The conventional distribution networks operate radially, with power flowing in a single direction from huge power plants to consumers. In such systems, the protection is performed by overcurrent-based relays, and the coordination is performed by a time-grading algorithm between upstream and downstream devices. However, the use of the traditional overcurrent-based protective scheme is no longer appropriate for both AC and DC MGs integrated in hybrid distribution network so that alternative solutions must be developed. Several protection algorithms, besides current-based ones, are proposed in several studies. However, most of these schemes face several issues.
This thesis proposes a protection scheme based on wavelet analysis for a hybrid AC/DC network. Compared to existing wavelet-based methods, this scheme takes into consideration both the AC and DC side protection and the majority of the disturbances that affect the network. Additionally, because it is based on local measurements, the proposed scheme does not require communication infrastructure. Furthermore, the scheme offers a fast-acting fault detection capability. The scheme works under different operating conditions and can discriminate between non-fault disturbances and fault conditions whether symmetrical or unsymmetrical faults.
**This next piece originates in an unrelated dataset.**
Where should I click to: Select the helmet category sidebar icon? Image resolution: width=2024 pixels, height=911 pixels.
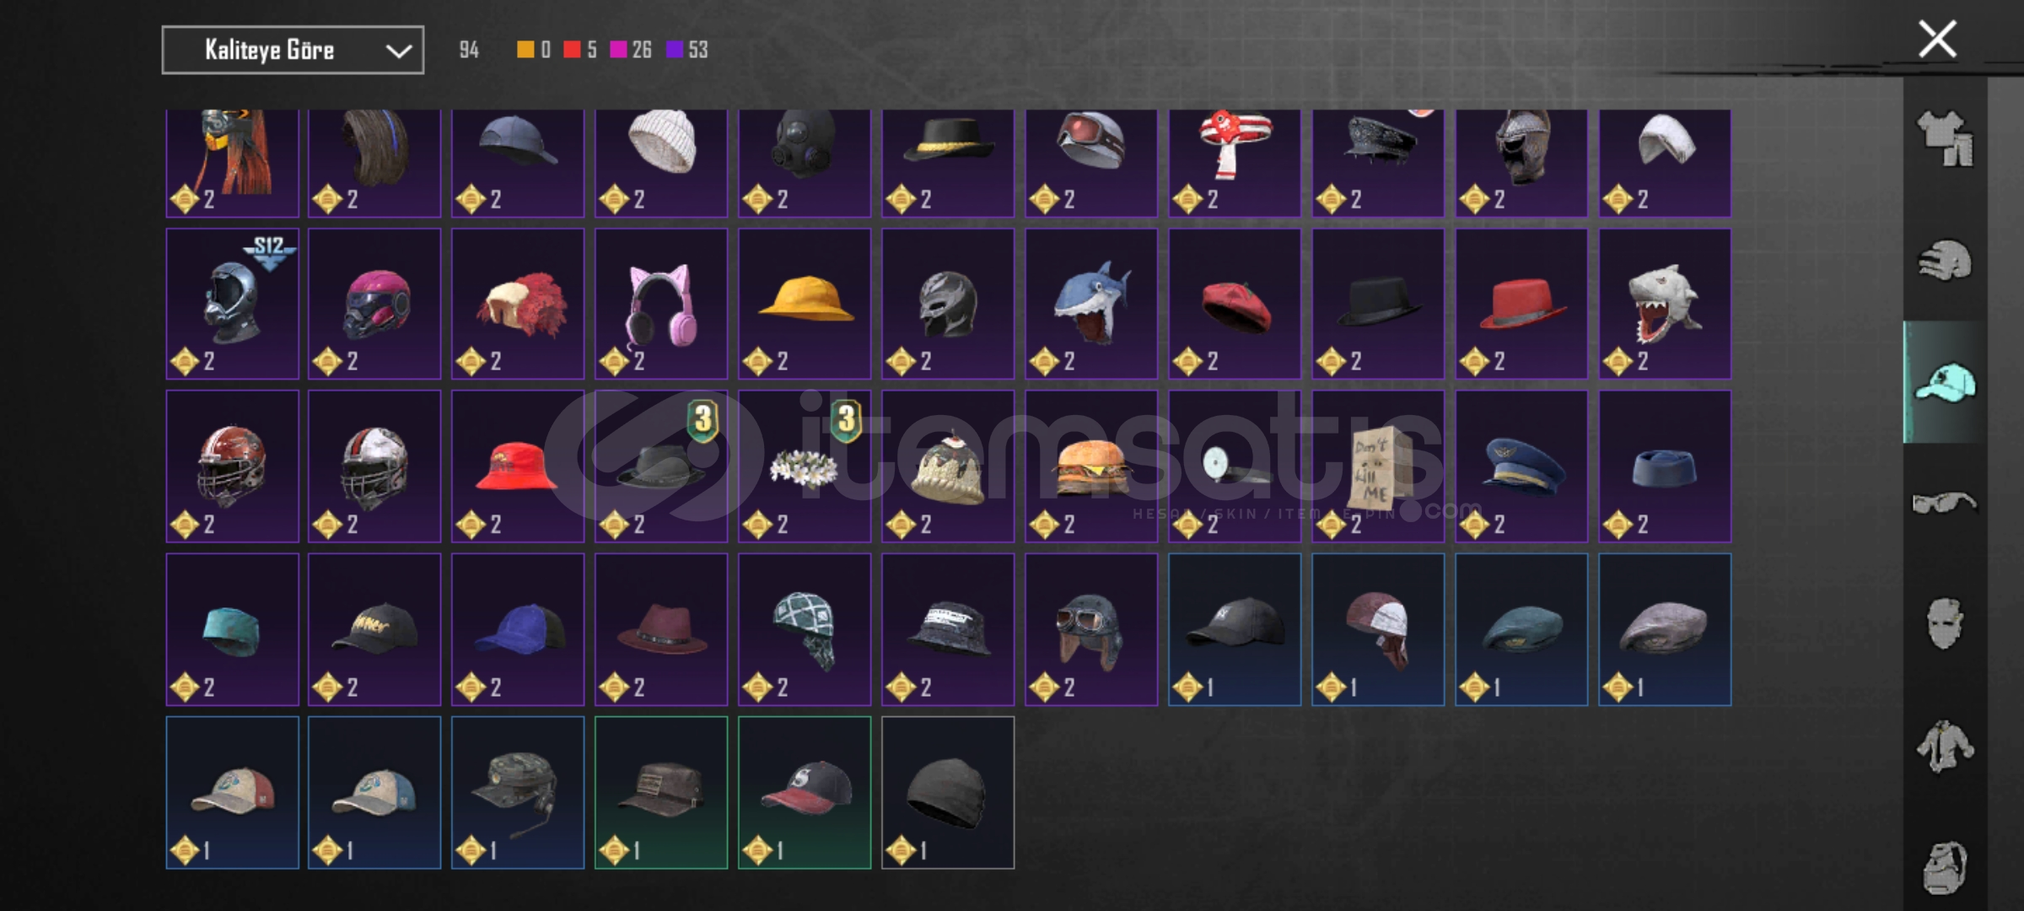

In addition, this thesis proposes a protection coordination technique between the AC and DC sides in the hybrid distribution network. The proposed technique is based on using a relay in front of the voltage source converter (VSC) linking both the AC and DC sides. This relay uses a combination of wavelet analysis, of the current and voltage signals at the relay point, and features extraction techniques for the coordination process. Moreover, the classification of faults for AC-side faults is achieved by the proposed technique.
The modelling and simulation of the adopted hybrid AC/DC distribution network are accomplished using MATLAB/Simulink® software package. The reliability of the proposed scheme is tested under different operating conditions such as islanding, different loading, and different irradiation. The results show that the proposed scheme offers fast-acting detection for both primary and backup protection with a reliable coordination algorithm.